1 LESLIE STEPHEN: Swift, pp. 81-2.

2 Portraits of Stella and Vanessa, by unknown painters, are in the possession of Mr. G. Villiers Briscoe of Bellinter, co. Meath. That of Stella belonged formerly to Charles Ford, whom she and Swift often visited. Both portraits are somewhat conventional, but in point of beauty Stella is incomparably · superior to Vanessa, who appears rather hard-featured. Stella was dark, with raven hair, while Vanessa was fair with light eyes. The portraits are well reproduced in Mr. G. P. MORIARTY'S Dean Swift (1893).

her everything he has been doing; where he dined, and what he ate and drank; the last news in politics, meetings with ministers and wits; the state of his health and the physic he took for it; the swim he had in the river off Chelsea, and how he lost his night-cap diving; the misadventures of his incorrigible man Patrick-in short, every minute detail he can recall of the twenty-four hours, diversified with many execrable puns and doggerel verses. All this he writes exactly as though he were talking to her; interrupting serious matters with playful ridicule of her handwriting or spelling, or her accounts of Dublin society; or again with tender enquiries about her health and her delicate eyesight; using frequently the "little language" which some staid critics have thought unworthy of so great a man. It is, of course, precisely the great man who can venture to unbend, and there is really nothing but what is natural and beautiful in Swift's delight in recalling the half-articulate baby-talk which he and Stella exchanged when she was his child pet at Moor Park twenty odd years before-the one bright spot in the gloomy and desolate dawn of his manhood. "Must loo mimitate Pdfr, pay? Iss, and so la shall. And so leles fol ee rettle. Dood mollow." It is just what a child would say who mixes up l's and r's, and can only half articulate. Swift's loving recollection of it, in the busiest moments of his life, is singularly touching.

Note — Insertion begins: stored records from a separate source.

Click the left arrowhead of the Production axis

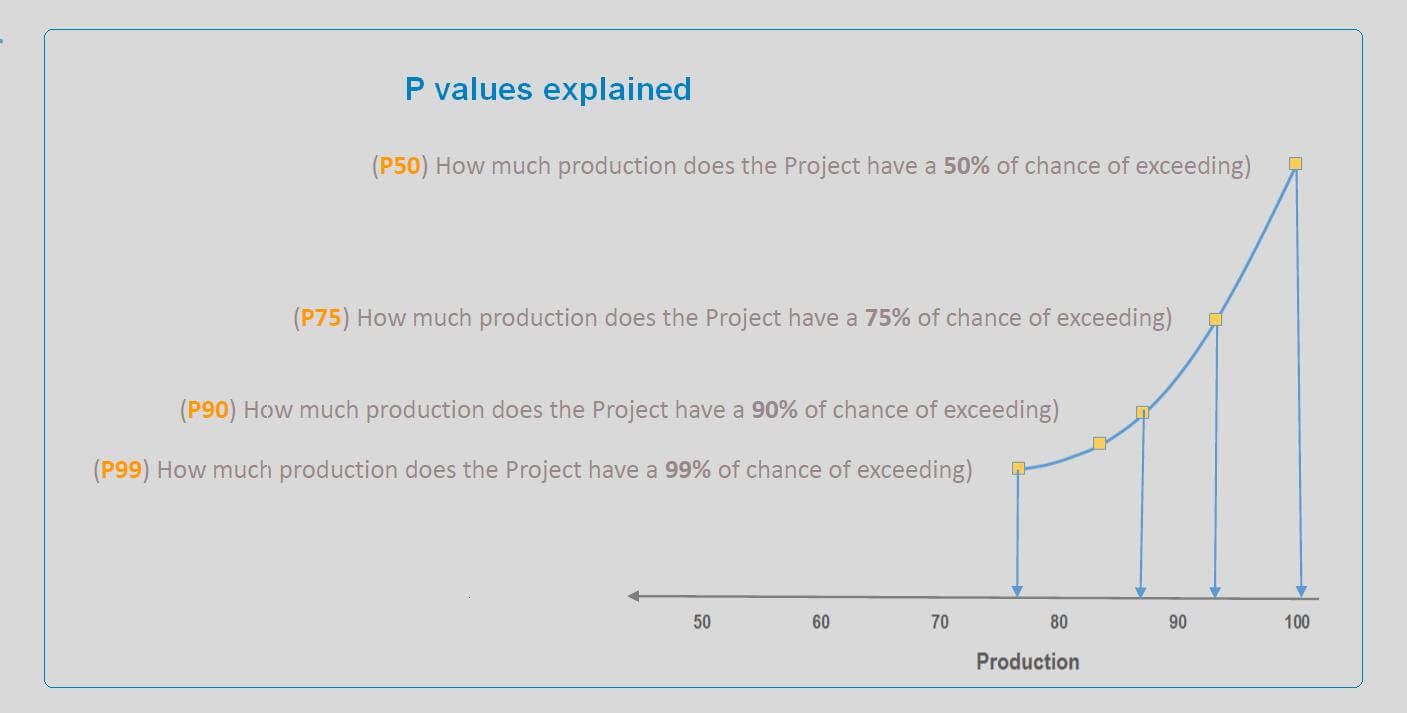634,596
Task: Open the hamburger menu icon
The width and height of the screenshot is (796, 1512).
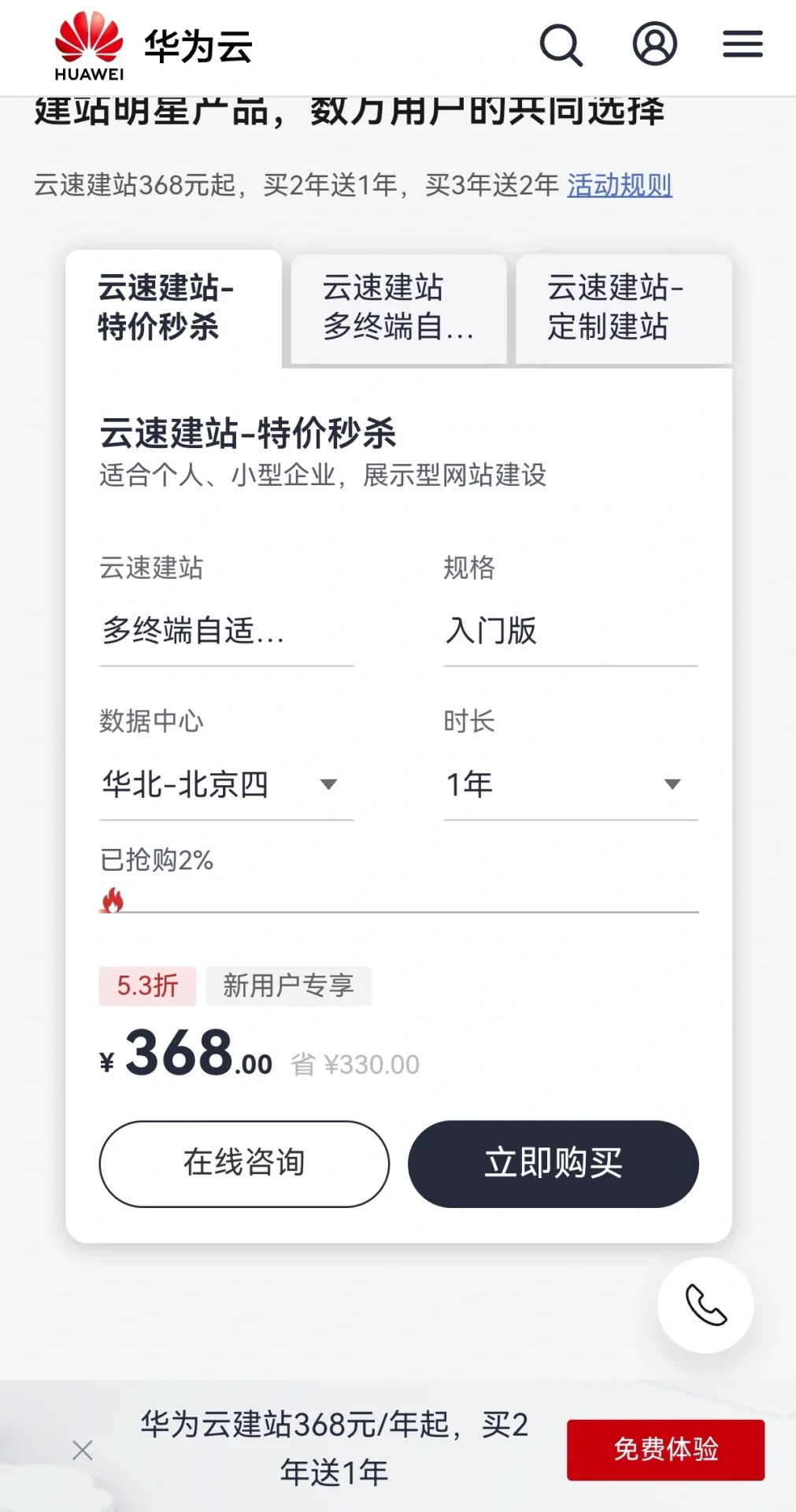Action: [742, 44]
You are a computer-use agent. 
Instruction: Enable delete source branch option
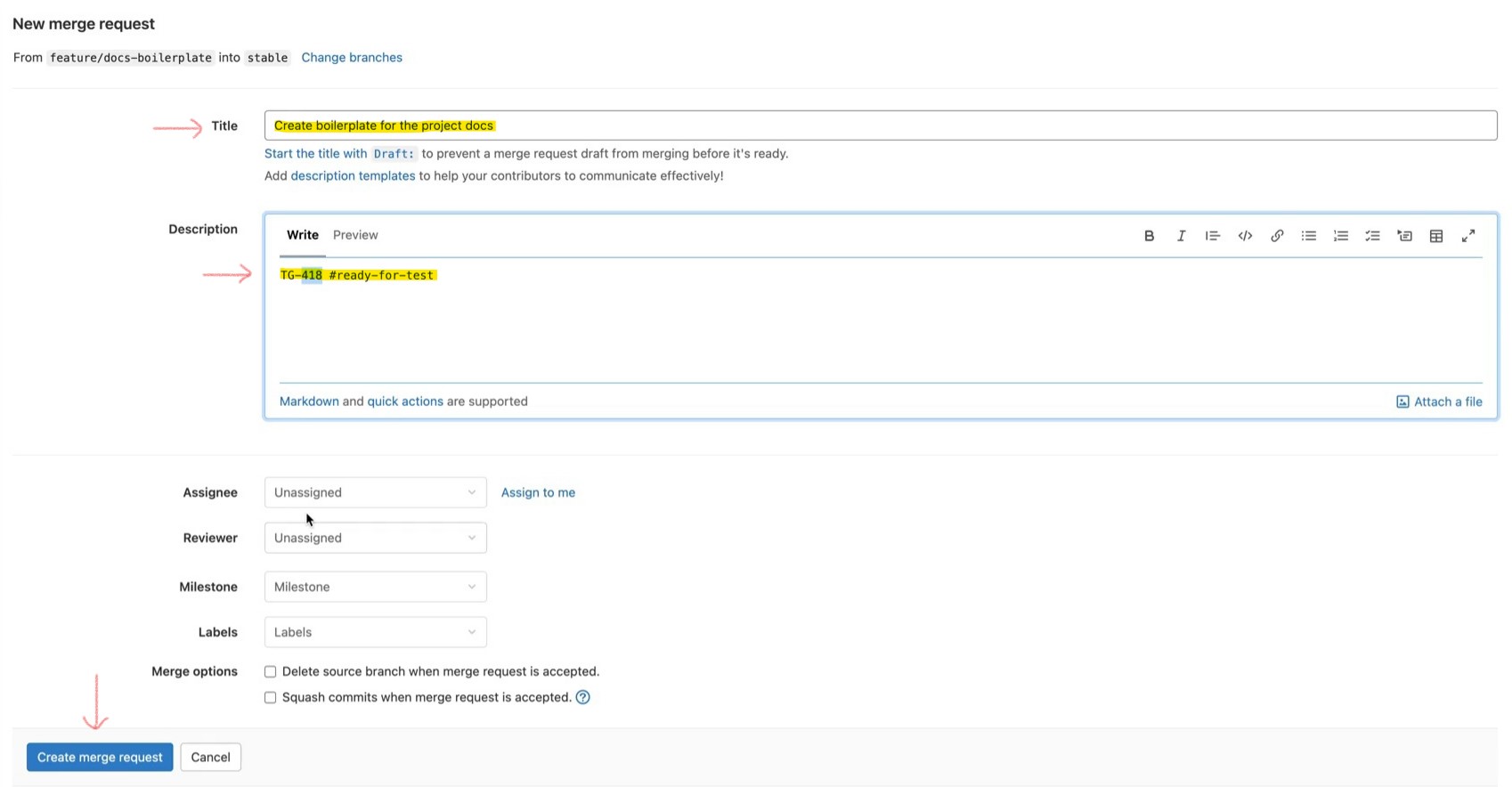click(271, 672)
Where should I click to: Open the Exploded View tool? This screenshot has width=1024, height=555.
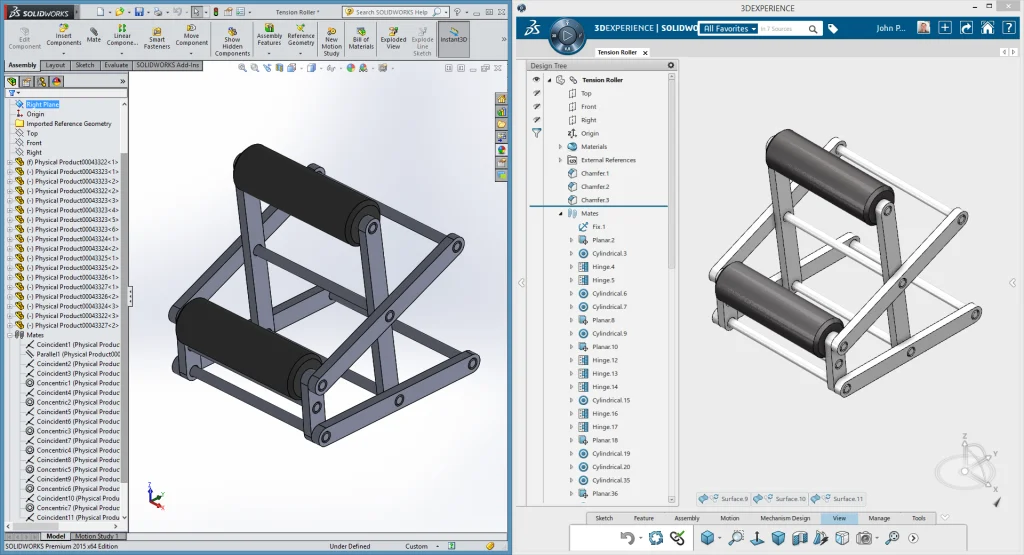tap(393, 37)
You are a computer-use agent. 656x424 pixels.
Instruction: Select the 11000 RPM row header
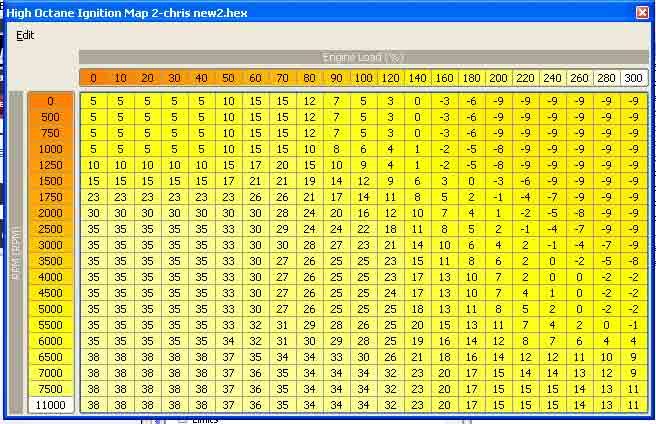click(x=51, y=405)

The question which has perplexed biographer after biographer is, Why with all this affection did not Swift marry Stella? Granted that his means forbade it when he drew but £230 a year from his Irish livings, surely he could afford a wife when in 1714 he became dean of St. Patrick's. There is of course

a legend that he did marry her in 1716, though it is not pretended that the marriage, if it took place, was anything more than a formal ceremony. As a matter of fact there is not a tittle of positive evidence for the marriage worth print and paper.1 Who places the slightest faith in so unscrupulous and self-contradictory a gossip-monger as Orrery? Or who will be convinced because Monck-Berkeley says that the widow of Bishop Berkeley told him that her husband told her that the Bishop of Clogher told him, etc.? And this crops up three-quarters of a century after the alleged ceremony! There is clearly no case to go to the jury. On the other hand everything we know about Swift and Stella points to the opposite conclusion. In 1704 Swift distinctly told a suitor for Stella's hand that he had no intention of marrying her. He writes her birthday odes, with such lines

as these

"With friendship and esteem possessed
I ne'er admitted love a guest."

When he expects hourly to hear of her death, he writes to a common friend-"Believe me, that violent friendship is much more lasting and engaging than violent love." On the very night of Stella's death, in the pathetic pages written in the first agony of an unquenchable grief, he terms her "the truest, most virtuous, and valuable friend that I, or perhaps any other person, was ever blessed with." This was no moment for maintaining the hypocrisy of a useless fiction, in a document, too, intended only for his own

1 The "evidence" has been ably discussed, and laughed out of court, in an article in Blackwood's Magazine for March 1883, and by MR. CHURTON COLLINS in his Jonathan Swift, pp. 147-156 (1893).